A breathless half an hour later, Enjolras eases the horse down to a trot, and then a walk as they come out of a copse of trees to the sight of sprawling fields and a house that seems massive compared to the series of cramped bedrooms Grantaire had been renting back East. "There she is," Enjolras says, and Grantaire doesn't have to see his face to hear the pride that fills his voice full to bursting.
There's the house and a small cluster of outbuildings, and a haze of green over the fields as the crops begin to sprout up through the soil. "It's nice," Grantaire says, because it seems like the sort of moment that requires him to say something. Enjolras seems satisfied enough with that, at least.
Soon enough they're at the house. Enjolras swings down off the horse first, leaving Grantaire momentarily unsteady with the sudden absence of his presence behind him. But Enjolras reaches up and takes hold of his waist again, helps ease him down so that the drop doesn't seem like quite so much of a fall. Grantaire's legs are sore and unsteady from the unfamiliar position in the saddle, but he follows Enjolras into the house and lets him show him the bedroom and the kitchen and the main room.
"You must be hungry," Enjolras says when there's nothing left to show him, and Grantaire would protest but the rumble of his stomach betrays him, so Enjolras sits him down at the narrow table in the kitchen and feeds him, strawberries and cherries and milk toast, which makes Grantaire smile at him in bemusement, because he's neither young nor ill nor infirm.
Enjolras takes a smaller bowl for himself, only one slice and a careful drizzle of milk, and Grantaire frowns at that but is distracted by the way that Enjolras fiddles with his knife and fork, frowning at his meal as though it displeases him.

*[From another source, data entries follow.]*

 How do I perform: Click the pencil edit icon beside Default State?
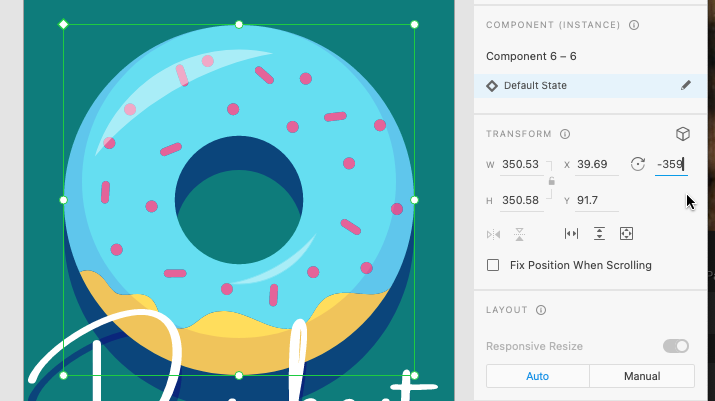(686, 86)
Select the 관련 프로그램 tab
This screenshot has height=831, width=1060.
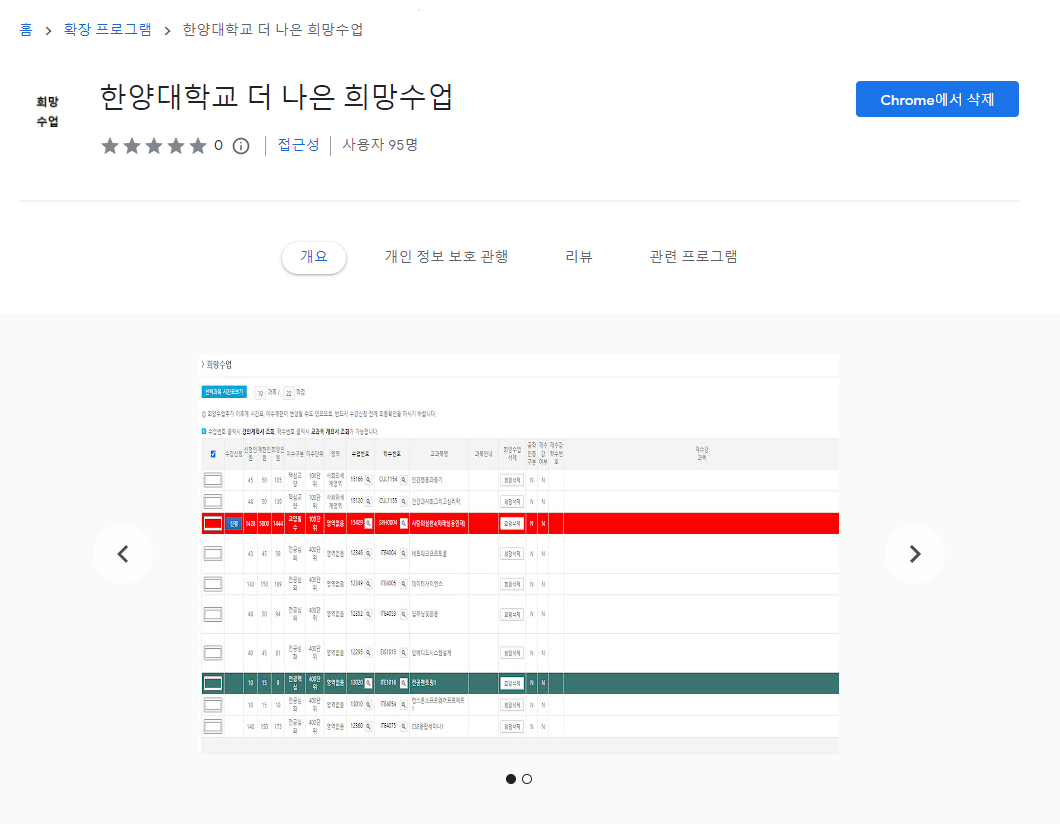(693, 256)
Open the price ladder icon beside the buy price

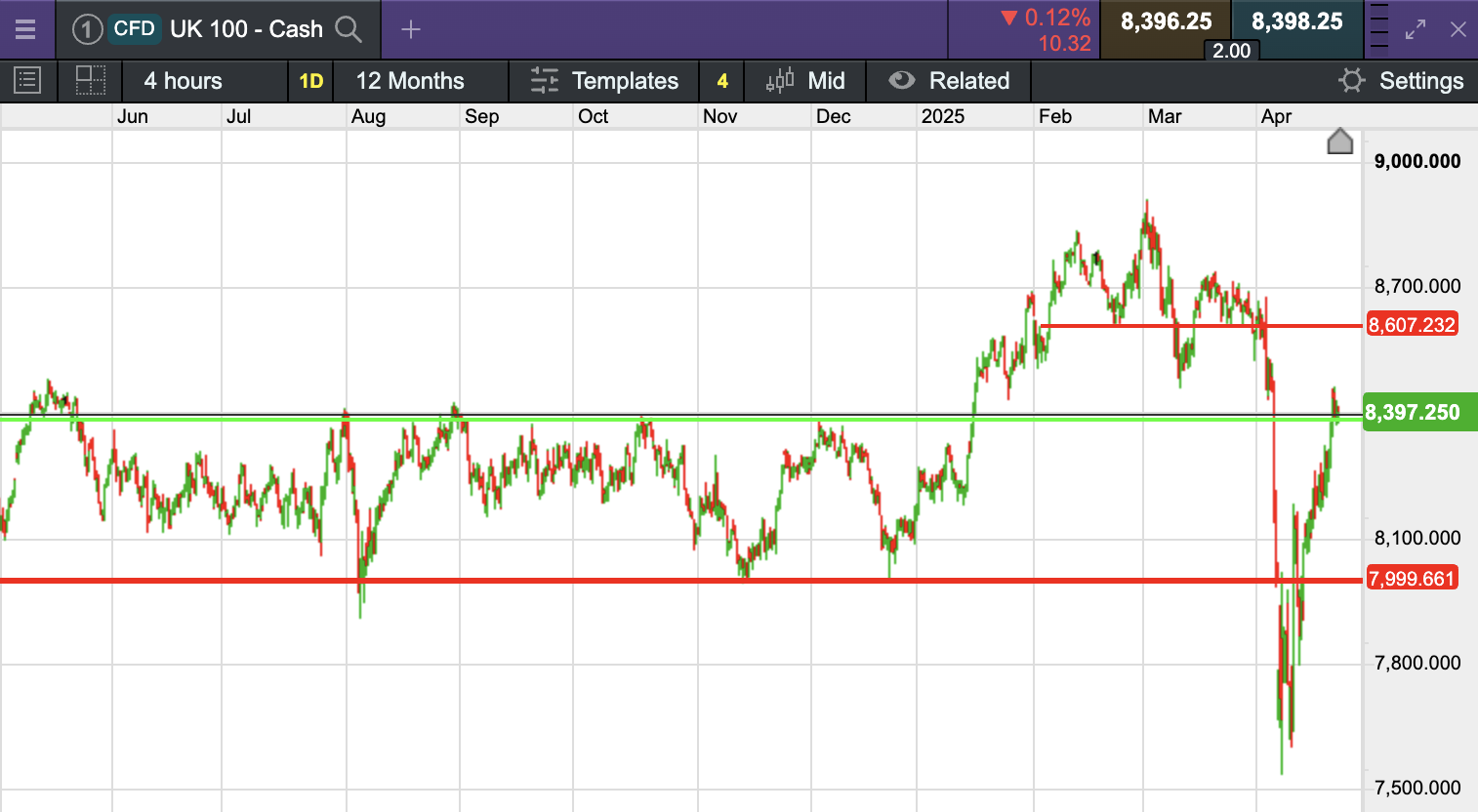point(1378,27)

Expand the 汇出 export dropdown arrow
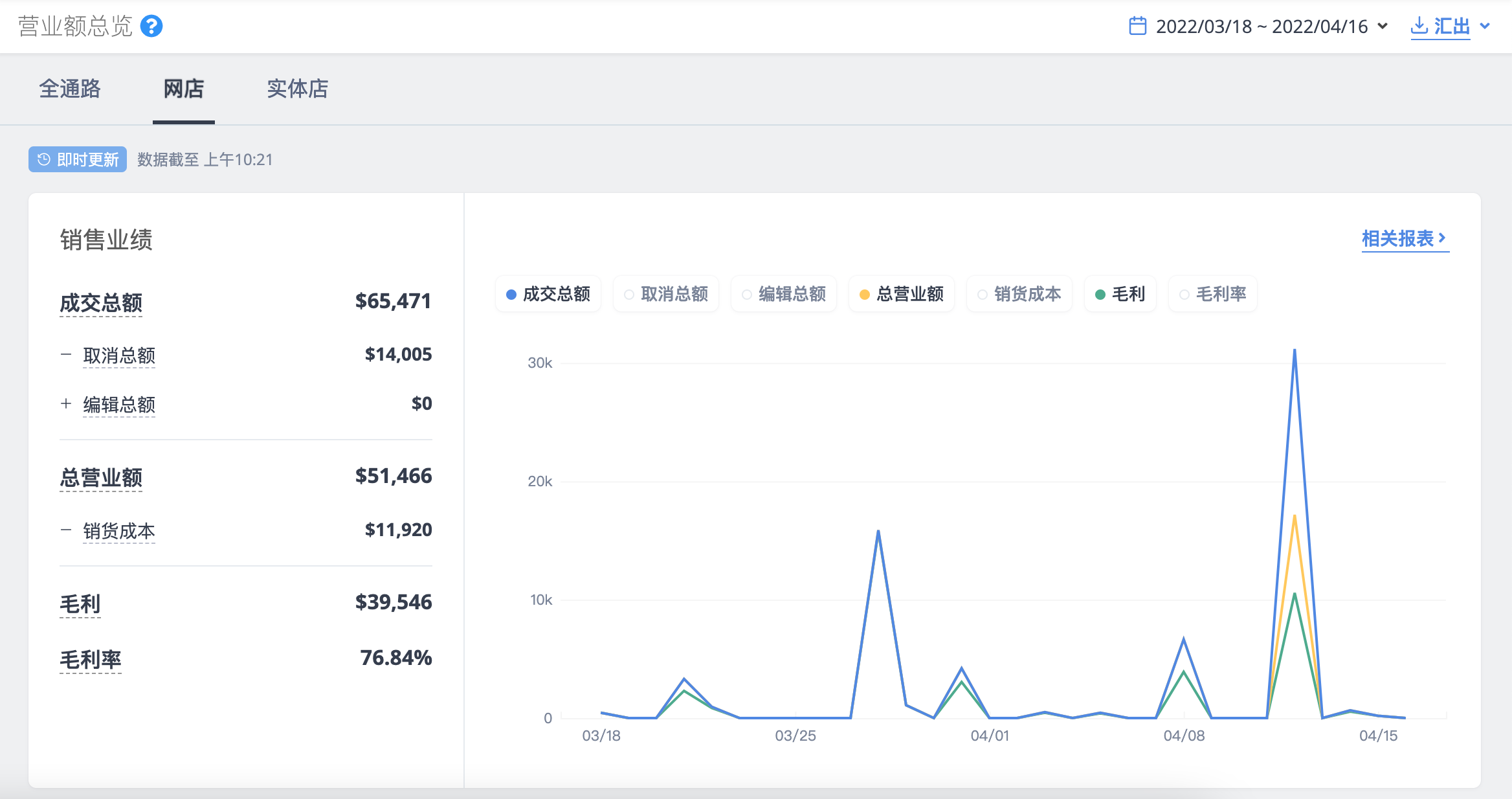tap(1485, 26)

Grantaire sets his own cutlery down, unease twisting through his stomach. "What is it?"
Enjolras glances up as though startled. "What?"
"You look troubled."
"I'm not. It's nothing." He cuts his bread and eats a bite with the air of someone who's doing it purely to make a point. If Enjolras means it to be reassuring, he fails.
"Tell me." Grantaire realizes belatedly that that is perhaps too great a demand from someone who is still a stranger, even if they are married now. He adds a rushed, "Please," that makes Enjolras huff out a laugh that seems to carry little humor with it.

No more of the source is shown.